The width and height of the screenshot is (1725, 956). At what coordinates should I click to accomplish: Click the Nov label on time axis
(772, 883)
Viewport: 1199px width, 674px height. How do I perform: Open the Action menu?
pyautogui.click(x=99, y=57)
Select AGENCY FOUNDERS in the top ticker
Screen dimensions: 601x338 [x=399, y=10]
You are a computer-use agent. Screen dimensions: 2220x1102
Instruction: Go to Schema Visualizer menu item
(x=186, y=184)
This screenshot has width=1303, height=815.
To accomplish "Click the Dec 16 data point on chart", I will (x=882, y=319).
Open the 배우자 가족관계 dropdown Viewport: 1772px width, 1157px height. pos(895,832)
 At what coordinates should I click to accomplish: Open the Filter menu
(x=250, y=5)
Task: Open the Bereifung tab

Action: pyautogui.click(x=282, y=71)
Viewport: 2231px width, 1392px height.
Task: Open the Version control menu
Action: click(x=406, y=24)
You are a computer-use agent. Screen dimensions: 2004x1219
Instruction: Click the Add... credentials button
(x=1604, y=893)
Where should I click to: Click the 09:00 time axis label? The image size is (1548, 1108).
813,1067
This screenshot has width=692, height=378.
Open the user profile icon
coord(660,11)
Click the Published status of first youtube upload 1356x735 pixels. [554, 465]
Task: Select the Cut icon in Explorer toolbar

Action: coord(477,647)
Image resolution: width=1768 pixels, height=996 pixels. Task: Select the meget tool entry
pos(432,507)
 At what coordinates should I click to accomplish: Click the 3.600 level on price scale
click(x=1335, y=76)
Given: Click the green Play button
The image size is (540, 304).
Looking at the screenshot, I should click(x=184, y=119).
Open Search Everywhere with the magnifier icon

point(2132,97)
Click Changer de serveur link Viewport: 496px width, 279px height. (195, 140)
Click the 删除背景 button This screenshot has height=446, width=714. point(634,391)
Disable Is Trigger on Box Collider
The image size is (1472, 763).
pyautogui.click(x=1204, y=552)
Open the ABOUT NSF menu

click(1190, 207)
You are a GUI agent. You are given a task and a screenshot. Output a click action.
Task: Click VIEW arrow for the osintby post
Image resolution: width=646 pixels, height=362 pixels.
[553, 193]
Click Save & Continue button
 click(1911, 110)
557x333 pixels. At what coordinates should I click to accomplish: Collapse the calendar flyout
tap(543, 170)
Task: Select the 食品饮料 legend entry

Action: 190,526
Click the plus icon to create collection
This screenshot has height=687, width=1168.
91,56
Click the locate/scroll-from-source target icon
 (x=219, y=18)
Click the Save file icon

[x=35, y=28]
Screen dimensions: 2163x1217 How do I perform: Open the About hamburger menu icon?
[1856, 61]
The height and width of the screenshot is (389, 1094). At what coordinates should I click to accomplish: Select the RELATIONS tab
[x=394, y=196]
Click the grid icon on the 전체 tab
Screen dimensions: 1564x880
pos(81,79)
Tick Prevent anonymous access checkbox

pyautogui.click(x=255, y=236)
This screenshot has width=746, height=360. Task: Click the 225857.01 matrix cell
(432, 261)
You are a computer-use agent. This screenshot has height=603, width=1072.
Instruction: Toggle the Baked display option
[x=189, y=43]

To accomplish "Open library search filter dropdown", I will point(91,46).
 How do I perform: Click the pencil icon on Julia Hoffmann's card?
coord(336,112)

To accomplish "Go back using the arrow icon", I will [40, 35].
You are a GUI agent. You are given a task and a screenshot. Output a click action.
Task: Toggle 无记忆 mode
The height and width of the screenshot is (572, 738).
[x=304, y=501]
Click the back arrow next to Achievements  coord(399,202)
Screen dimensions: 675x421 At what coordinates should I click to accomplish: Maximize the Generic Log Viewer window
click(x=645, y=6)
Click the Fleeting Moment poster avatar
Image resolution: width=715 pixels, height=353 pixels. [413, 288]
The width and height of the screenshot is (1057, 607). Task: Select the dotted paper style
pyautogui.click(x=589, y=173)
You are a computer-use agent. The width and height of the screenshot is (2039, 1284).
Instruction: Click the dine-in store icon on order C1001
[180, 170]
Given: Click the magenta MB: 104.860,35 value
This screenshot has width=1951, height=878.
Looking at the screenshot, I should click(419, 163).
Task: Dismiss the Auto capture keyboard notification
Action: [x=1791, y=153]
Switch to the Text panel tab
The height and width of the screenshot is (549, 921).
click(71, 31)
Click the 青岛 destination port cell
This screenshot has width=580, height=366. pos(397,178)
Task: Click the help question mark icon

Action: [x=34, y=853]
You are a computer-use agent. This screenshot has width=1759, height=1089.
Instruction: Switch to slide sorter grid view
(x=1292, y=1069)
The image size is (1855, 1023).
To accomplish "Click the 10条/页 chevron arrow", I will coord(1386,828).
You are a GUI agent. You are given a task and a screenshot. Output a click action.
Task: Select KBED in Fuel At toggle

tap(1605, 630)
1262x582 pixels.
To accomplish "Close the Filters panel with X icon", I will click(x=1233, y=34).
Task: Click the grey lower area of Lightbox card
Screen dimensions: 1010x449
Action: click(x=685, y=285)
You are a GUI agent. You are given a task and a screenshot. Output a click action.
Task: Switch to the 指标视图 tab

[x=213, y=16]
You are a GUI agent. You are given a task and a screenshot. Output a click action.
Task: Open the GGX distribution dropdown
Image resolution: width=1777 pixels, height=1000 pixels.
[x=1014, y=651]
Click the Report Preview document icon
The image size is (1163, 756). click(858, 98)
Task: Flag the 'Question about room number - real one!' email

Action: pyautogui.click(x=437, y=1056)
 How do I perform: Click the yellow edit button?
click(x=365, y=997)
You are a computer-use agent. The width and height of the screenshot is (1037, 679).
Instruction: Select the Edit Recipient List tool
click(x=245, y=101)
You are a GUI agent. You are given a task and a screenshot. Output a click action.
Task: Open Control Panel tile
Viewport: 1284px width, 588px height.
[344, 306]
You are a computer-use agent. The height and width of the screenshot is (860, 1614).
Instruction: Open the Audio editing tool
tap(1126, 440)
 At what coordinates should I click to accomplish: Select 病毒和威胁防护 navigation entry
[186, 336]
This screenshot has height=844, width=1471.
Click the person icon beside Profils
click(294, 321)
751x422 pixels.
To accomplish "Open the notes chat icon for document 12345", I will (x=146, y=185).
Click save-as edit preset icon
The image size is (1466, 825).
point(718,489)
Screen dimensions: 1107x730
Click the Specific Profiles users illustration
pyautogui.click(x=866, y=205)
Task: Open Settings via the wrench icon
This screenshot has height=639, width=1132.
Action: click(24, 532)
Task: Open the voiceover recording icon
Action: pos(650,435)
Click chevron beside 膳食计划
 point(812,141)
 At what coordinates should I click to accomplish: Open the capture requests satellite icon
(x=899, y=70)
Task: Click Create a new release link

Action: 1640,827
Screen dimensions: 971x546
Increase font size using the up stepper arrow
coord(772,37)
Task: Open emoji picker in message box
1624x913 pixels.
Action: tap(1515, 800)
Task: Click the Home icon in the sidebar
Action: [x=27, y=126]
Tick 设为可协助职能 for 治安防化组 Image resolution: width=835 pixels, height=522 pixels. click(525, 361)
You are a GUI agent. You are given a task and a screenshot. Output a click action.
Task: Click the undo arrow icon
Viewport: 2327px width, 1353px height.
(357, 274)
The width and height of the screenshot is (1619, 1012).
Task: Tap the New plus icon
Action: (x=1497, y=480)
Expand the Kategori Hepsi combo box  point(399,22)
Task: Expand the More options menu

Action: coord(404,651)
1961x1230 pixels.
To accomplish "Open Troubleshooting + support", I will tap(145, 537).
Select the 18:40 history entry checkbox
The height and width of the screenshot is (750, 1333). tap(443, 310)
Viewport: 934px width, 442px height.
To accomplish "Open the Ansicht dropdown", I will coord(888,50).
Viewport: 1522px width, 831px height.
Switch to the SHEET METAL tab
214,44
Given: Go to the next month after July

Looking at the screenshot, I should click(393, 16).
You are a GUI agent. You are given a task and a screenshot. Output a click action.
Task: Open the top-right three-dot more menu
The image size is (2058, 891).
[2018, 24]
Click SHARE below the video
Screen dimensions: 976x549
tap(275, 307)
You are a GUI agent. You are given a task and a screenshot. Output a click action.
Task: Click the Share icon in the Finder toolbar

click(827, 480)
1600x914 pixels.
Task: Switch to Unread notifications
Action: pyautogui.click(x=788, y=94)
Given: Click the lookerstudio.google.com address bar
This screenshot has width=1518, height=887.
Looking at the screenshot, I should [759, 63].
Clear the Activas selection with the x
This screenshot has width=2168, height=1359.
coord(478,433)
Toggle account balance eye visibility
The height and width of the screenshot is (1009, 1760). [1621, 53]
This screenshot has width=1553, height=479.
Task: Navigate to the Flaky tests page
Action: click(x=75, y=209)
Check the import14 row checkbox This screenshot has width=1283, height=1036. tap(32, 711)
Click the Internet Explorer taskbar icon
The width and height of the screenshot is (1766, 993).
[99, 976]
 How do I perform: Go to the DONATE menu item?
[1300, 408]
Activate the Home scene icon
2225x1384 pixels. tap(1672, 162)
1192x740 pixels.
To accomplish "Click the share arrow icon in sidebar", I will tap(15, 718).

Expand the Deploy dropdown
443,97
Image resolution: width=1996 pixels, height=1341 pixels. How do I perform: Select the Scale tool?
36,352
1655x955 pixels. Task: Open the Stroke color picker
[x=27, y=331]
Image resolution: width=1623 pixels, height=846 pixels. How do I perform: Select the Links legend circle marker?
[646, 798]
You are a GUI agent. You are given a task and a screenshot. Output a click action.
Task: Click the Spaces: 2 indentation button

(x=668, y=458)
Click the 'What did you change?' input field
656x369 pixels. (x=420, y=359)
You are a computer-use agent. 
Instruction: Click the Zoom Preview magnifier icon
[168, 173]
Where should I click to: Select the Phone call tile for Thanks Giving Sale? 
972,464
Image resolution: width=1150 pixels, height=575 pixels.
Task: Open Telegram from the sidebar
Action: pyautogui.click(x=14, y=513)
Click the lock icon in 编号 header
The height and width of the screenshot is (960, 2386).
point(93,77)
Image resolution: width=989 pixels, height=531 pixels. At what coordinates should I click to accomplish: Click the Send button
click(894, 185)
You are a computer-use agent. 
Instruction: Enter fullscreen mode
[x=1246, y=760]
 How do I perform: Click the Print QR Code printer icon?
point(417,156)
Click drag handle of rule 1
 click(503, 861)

####

— Your goal —
Only the lines from the start of the material through the line bearing "Open the 배우자" are needed, restated exactly, with both end lines included.

— Result below —
The width and height of the screenshot is (1725, 956). At what coordinates should I click to accomplish: Click the Nov label on time axis
(772, 883)
Viewport: 1199px width, 674px height. How do I perform: Open the Action menu?
pyautogui.click(x=99, y=57)
Select AGENCY FOUNDERS in the top ticker
Screen dimensions: 601x338 [x=399, y=10]
You are a computer-use agent. Screen dimensions: 2220x1102
Instruction: Go to Schema Visualizer menu item
(x=186, y=184)
This screenshot has width=1303, height=815.
To accomplish "Click the Dec 16 data point on chart", I will (x=882, y=319).
Open the 배우자 가족관계 dropdown Viewport: 1772px width, 1157px height. pos(895,832)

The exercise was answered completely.